Margaret Atwood's recent dystopian novel Oryx and Crake is based on the idea that biological science will soon lead to the extermination of the human species, but she takes a lick or two at other fields as well, including the subjects favored by "word people":
Problematics was for word people, so that was what Jimmy took. Spin and Grin was its nickname among the students. Like everything at Martha Graham it had utilitarian aims. Our Students Graduate With Employable Skills, ran the motto underneath the original Latin motto, which was Ars Longa Vita Brevis.
Jimmy had few illusions. He knew what sort of thing would be open to him when came out the other end of Problematics with his risible degree. Window-dressing was what he'd be doing, at best -- decorating the cold, hard, numerical real world in flossy 2-D verbiage. Depending on how well he did in his Problematics courses -- Applied Logic, Applied Rhetoric, Medical Ethics and Terminology, Applied Semantics, Relativistics and Advanced Mischaracterization, Comparative Cultural Psychology, and the rest -- he'd have a choice between well-paid window-dressing for a big Corp or flimsy cut-rate stuff for a borderline one. The prospect of his future life stretched before him like a sentence; not a prison sentence, but a long-winded sentence with a lot of unnecessary subordinate clauses, as he was soon in the habit of quipping during Happy Hour pickup time at the local campus bars and pubs.

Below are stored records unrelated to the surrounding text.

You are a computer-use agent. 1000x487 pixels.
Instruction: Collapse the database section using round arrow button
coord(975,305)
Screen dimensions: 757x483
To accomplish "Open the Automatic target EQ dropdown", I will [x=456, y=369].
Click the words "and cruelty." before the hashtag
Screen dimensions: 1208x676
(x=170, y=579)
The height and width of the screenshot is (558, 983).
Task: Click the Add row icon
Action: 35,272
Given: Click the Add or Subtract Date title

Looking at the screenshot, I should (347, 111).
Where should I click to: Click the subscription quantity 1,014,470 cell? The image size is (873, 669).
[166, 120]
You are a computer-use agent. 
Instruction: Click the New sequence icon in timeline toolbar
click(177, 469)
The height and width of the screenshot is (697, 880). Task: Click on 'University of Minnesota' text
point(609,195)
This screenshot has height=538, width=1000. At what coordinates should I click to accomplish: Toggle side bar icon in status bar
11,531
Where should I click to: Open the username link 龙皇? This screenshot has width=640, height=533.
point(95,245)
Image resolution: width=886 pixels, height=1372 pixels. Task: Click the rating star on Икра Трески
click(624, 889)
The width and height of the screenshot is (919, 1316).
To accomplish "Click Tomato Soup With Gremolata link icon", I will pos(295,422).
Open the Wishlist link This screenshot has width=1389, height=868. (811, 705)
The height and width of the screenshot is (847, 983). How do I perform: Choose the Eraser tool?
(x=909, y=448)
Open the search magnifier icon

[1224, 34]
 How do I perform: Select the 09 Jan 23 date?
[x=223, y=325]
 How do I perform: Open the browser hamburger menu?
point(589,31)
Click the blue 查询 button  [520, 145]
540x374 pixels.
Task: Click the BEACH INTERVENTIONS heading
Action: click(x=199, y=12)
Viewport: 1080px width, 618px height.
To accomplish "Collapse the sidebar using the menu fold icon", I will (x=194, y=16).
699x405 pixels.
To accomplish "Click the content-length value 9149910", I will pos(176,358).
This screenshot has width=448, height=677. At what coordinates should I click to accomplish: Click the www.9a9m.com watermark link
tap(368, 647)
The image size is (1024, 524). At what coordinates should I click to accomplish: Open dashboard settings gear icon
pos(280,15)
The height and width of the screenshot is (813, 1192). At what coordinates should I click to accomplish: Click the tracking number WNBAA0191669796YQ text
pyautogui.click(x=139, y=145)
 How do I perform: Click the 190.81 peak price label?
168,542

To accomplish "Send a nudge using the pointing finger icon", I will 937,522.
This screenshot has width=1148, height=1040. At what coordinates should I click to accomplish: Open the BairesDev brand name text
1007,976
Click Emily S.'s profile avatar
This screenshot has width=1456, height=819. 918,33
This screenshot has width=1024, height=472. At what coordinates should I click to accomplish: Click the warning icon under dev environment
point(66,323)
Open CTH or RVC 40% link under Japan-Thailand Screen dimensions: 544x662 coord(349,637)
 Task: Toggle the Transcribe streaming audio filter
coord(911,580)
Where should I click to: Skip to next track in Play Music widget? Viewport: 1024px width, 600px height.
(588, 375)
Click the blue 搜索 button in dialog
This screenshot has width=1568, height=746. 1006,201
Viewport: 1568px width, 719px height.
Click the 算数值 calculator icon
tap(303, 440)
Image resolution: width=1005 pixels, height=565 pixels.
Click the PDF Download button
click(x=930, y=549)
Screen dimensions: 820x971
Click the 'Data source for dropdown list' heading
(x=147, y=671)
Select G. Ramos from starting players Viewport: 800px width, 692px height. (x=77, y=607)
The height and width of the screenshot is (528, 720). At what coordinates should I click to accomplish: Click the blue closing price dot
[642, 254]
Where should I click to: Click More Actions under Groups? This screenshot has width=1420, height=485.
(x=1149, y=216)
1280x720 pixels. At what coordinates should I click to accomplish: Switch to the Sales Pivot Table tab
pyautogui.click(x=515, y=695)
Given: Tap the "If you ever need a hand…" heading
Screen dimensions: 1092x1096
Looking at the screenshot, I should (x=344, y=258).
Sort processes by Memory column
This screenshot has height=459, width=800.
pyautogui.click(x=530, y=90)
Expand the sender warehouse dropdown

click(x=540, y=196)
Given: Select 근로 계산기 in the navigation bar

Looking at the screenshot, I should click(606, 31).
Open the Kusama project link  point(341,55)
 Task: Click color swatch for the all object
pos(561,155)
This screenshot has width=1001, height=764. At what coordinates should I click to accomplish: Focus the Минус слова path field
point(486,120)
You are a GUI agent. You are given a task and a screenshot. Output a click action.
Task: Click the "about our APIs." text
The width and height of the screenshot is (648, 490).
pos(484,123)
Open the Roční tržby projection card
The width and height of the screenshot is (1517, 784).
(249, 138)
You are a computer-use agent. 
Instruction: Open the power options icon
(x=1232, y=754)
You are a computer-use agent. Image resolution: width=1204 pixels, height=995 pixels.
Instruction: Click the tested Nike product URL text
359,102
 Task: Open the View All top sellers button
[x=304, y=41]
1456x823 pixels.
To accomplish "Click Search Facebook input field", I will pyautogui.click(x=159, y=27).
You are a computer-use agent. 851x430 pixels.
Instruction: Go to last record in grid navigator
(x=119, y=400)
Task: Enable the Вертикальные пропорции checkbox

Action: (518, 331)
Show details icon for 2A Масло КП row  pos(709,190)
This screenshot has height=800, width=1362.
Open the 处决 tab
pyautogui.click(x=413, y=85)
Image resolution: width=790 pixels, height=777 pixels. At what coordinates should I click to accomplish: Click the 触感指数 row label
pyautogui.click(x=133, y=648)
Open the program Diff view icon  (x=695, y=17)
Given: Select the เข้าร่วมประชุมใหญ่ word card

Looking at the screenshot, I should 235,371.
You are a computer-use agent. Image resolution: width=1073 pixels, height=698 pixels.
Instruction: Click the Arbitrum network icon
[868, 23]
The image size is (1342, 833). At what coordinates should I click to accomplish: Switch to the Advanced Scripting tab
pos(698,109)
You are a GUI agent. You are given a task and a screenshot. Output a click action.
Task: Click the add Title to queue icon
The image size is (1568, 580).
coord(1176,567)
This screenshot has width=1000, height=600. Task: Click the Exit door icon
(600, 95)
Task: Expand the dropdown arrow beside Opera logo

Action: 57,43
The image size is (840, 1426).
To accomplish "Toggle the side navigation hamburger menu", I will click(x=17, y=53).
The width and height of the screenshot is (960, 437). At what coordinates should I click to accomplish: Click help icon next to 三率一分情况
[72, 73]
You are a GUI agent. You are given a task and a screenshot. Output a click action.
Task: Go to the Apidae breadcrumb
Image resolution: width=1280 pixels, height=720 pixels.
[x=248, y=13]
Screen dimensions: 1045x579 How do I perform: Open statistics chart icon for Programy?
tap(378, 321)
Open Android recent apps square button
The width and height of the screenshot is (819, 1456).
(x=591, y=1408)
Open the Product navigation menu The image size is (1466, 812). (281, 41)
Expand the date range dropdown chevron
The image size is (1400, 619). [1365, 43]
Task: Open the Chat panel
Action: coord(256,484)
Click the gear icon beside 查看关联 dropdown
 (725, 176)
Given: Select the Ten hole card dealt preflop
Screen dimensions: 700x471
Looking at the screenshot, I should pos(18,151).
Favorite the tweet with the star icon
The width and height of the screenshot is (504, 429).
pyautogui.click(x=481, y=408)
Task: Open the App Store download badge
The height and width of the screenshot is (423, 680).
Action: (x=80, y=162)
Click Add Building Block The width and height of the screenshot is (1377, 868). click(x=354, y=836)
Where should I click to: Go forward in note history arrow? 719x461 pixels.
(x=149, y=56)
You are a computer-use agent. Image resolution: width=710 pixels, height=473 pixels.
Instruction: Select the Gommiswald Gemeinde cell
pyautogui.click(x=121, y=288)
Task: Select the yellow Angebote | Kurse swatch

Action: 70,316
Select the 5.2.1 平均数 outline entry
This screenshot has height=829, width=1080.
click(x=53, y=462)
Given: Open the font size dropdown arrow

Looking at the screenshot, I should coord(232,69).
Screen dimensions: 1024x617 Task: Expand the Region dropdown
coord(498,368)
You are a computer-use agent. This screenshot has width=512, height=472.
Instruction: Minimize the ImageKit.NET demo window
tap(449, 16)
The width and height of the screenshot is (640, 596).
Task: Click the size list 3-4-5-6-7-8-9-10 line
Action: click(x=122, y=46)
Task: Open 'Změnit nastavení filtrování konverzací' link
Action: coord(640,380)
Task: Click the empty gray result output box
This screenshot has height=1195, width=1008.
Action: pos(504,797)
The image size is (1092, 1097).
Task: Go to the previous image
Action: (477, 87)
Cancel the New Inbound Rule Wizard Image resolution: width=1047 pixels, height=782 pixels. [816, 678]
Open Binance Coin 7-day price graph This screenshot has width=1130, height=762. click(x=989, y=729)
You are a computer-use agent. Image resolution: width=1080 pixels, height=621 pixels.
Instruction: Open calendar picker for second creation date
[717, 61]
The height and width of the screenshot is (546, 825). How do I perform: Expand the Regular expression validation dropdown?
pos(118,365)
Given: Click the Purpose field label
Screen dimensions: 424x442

I found this amusing. Imagine if future journalists, PR flacks and advertising folk really took college courses in logic, rhetoric and semantics, applied or otherwise!
I have two comments on the list of courses. First, "advanced mischaracterization" is implausible the name of an imaginary course in the imaginary field of Problematics, whose experts would surely do a better job of verbal window-dressing on their own product. And second, what happened to syntax? should we assume that "word people" don't need to know anything about the structure of sentences in order to "spin and grin"? How will they identify those "unnecessary subordinate clauses"? (And while we're at it, there's sociolinguistics, the phonetics of spoken performance, and other courses to fill the syllabus out with ...)
There's been some controversy about this novel's category. Atwood says that it's not sci-fi, it's "speculative fiction", because "[s]cience fiction has monsters and spaceships; speculative fiction could really happen".
"We have a big box, called The Brown Box... it's a brown cardboard box - in which all the research clippings are filed: so there's nothing I can't back up,"
Her research doesn't seem to have included reading much SF, which doesn't always have spaceships, and often has fewer monsters than Oryx and Crake does.
The reviews have been mixed. Michiko Kakutani called it "this lame piece of sci-fi humbug", while Thomas Disch compared it favorably to Brave New World and 1984. For me, it was mostly too silly to be engaging. I was grateful for this, because it would have been a depressing story if it had managed to draw me in.
Atwood is a effective writer, even in the service of a lame story line. And she has a special flair for depressing puns, like the one on "sentence" in the passage quoted above, or this example from one of her poems:
You fit into me
like a hook into an eye
A fish hook
An open eye
[Update 6/21/2004: David Elsworthy observed via email that most likely "Attwood was also poking fun at academics who use the word 'problematize' and (God help us) 'deproblematize'".
He suggested a couple of links ( here and here) for examples and discussion. At the second link, Alice Shirrell Kaswell explains the technique as follows:
Author Elizabeth Manus explains the concept thusly:
In academia, reading a text in a new way is generally known as "problematizing" a text.
This technique can be applied to anything.
It offers exciting possibilities for scientists. Problematicization can be applied to anything that is generally accepted as being understood. The result: the subject is no longer understood. This creates an instant infinity of publishing opportunities.
So: "Imagining a future academic discipline of Problematics, informally known as "Spin and Grin", Atwood problematizes postmodernism by equating it with public relations..." Am I using the word right?]